What is being asked: Please output the items from the line containing "You are a GUI" through the end of the items as a numbered list, skipping blank lines and leaving out the pictures.

>> START Dataset content

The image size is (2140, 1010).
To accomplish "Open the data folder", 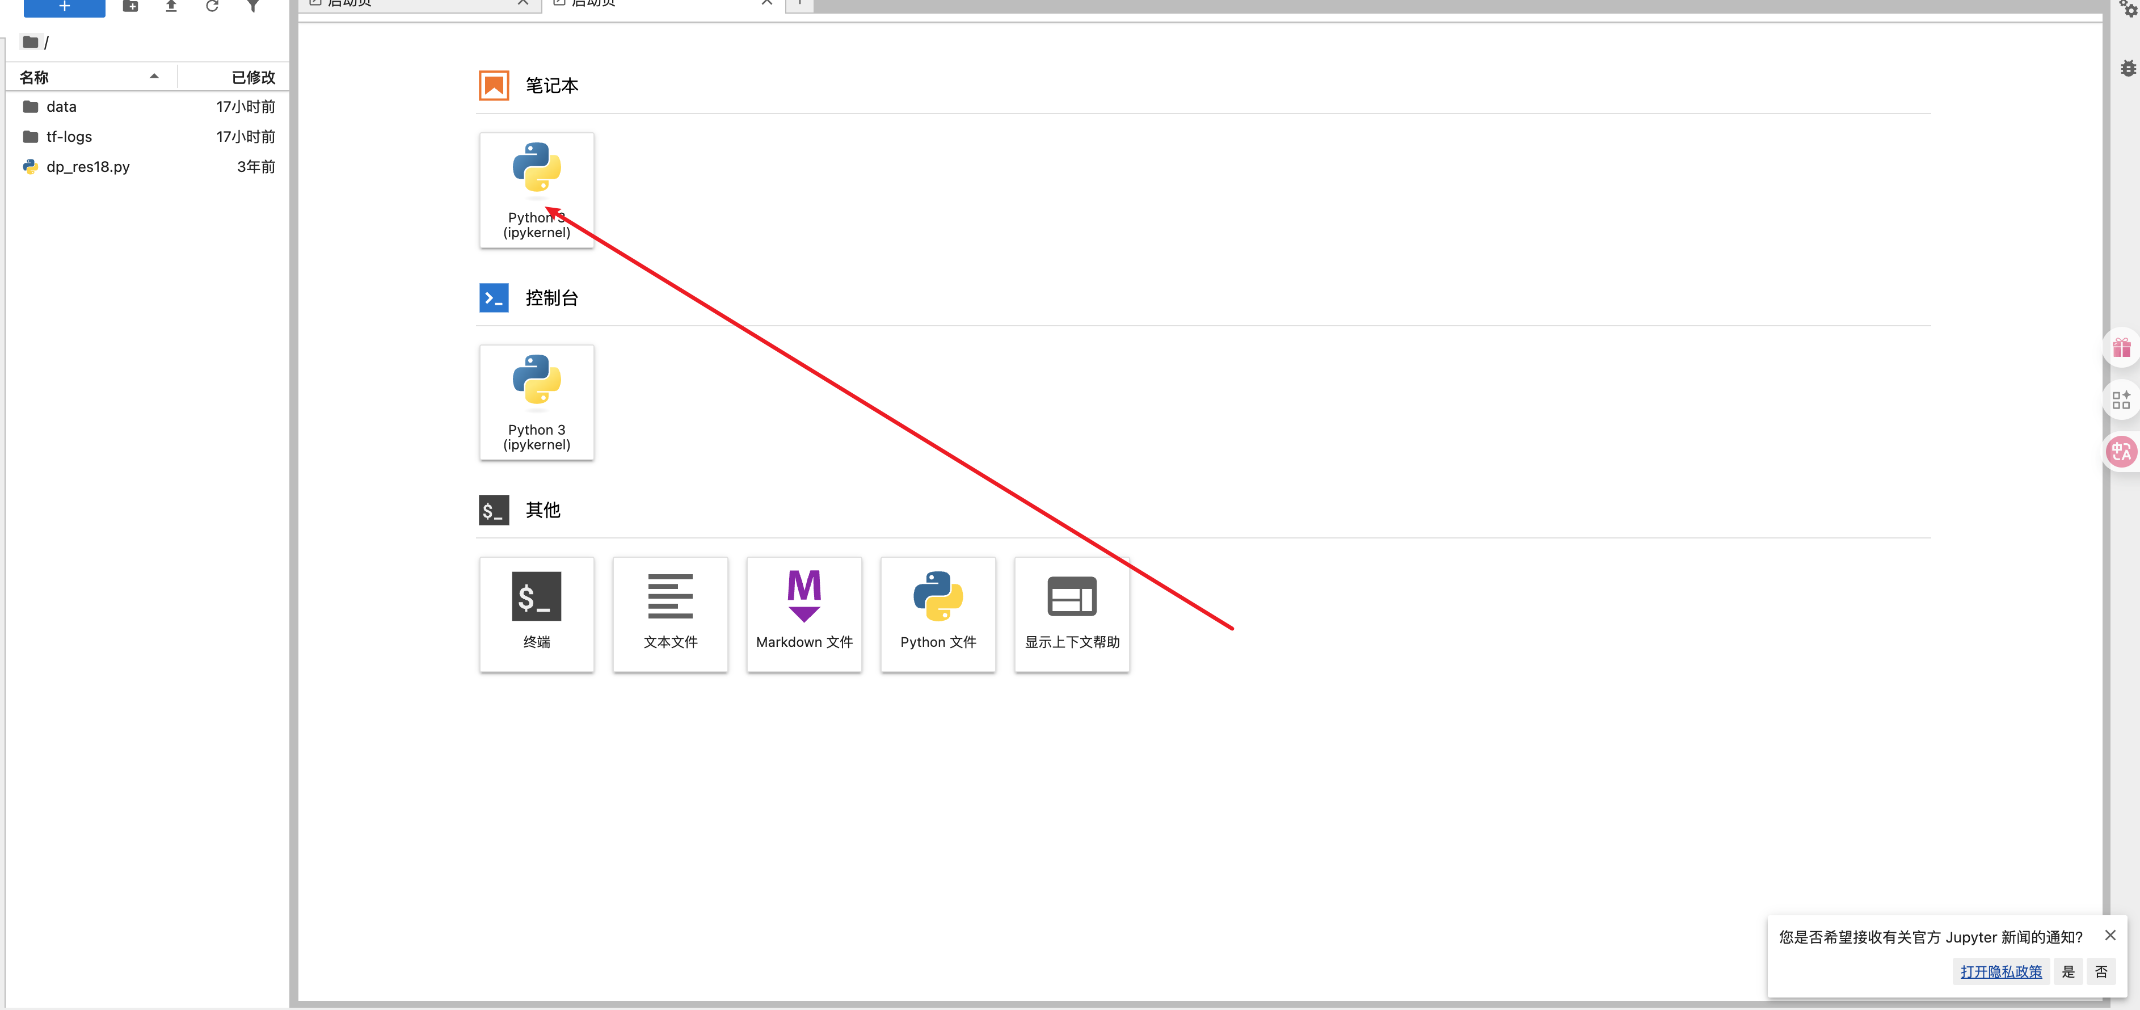I will click(x=61, y=106).
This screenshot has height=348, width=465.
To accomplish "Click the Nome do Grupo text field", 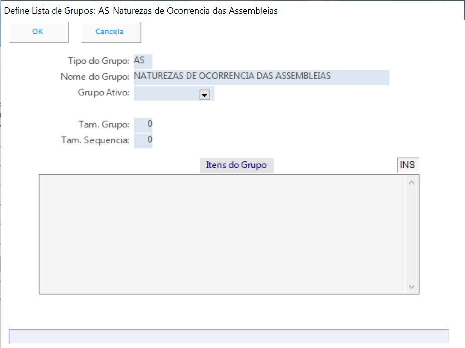I will coord(261,77).
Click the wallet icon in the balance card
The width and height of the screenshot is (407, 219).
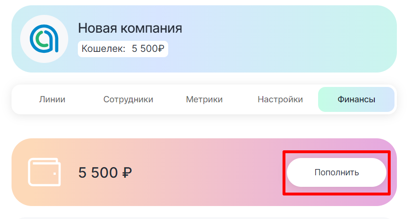coord(44,172)
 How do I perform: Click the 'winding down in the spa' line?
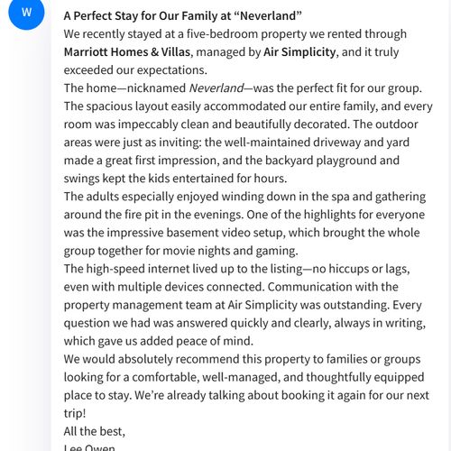pos(244,197)
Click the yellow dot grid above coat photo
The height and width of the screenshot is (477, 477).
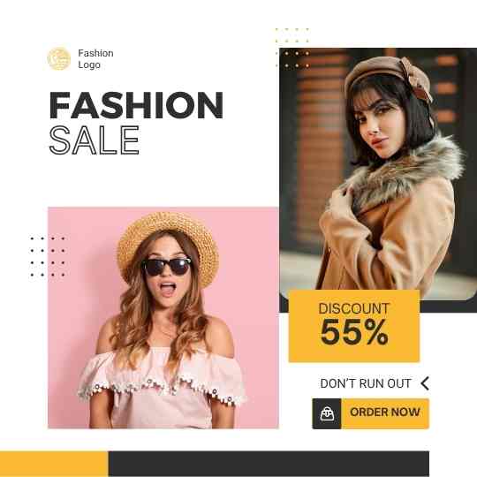(x=292, y=48)
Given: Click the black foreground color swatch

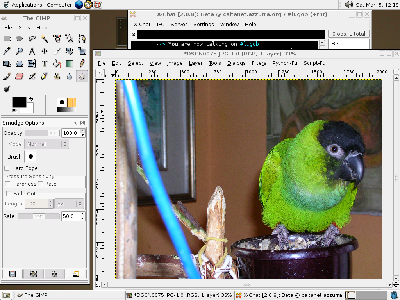Looking at the screenshot, I should pos(19,102).
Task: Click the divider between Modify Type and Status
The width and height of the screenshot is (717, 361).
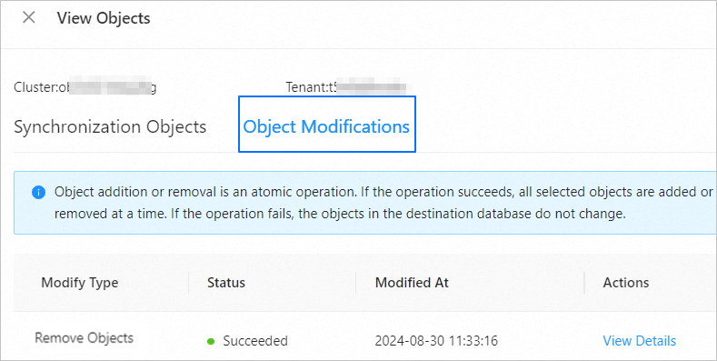Action: point(188,283)
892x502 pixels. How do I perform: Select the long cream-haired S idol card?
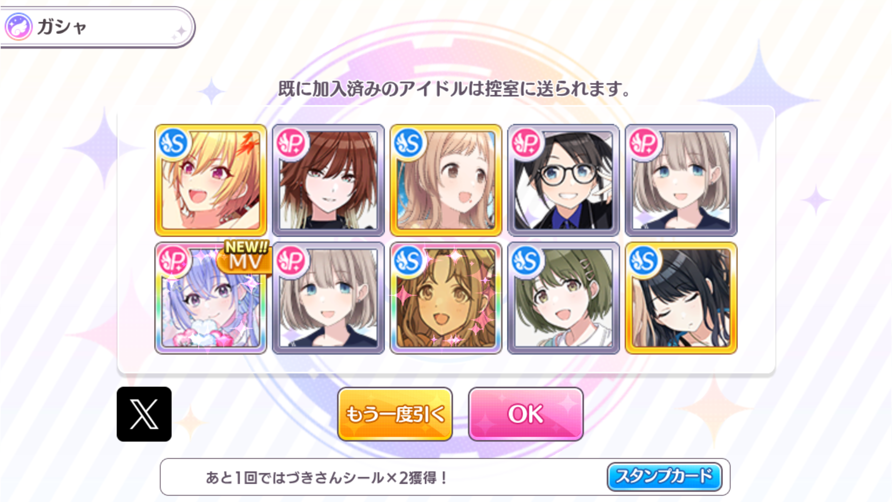tap(446, 180)
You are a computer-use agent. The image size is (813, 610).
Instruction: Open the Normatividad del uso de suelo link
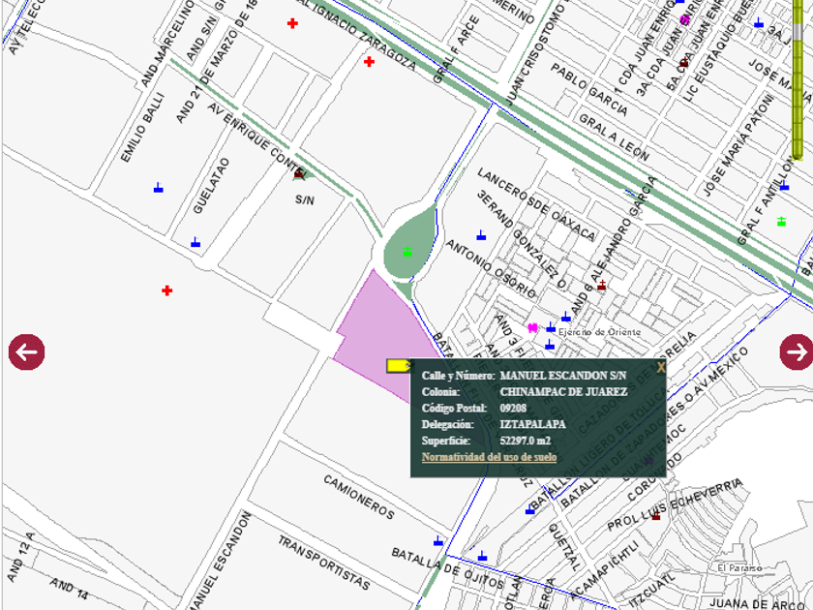pos(489,457)
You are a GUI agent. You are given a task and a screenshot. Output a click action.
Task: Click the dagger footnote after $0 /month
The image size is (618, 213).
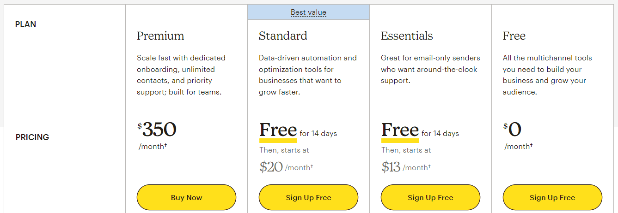coord(531,145)
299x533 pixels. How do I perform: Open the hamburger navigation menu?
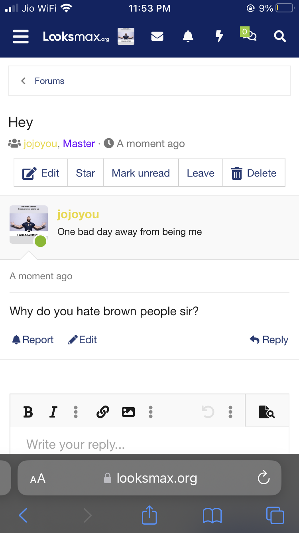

>> END Dataset content

Written reply:
1. You are a GUI agent. You are given a task and a screenshot. Output a click action.
2. Task: Click the dagger footnote after $0 /month
3. The image size is (618, 213).
4. coord(531,145)
5. 299x533 pixels. How do I perform: Open the hamburger navigation menu?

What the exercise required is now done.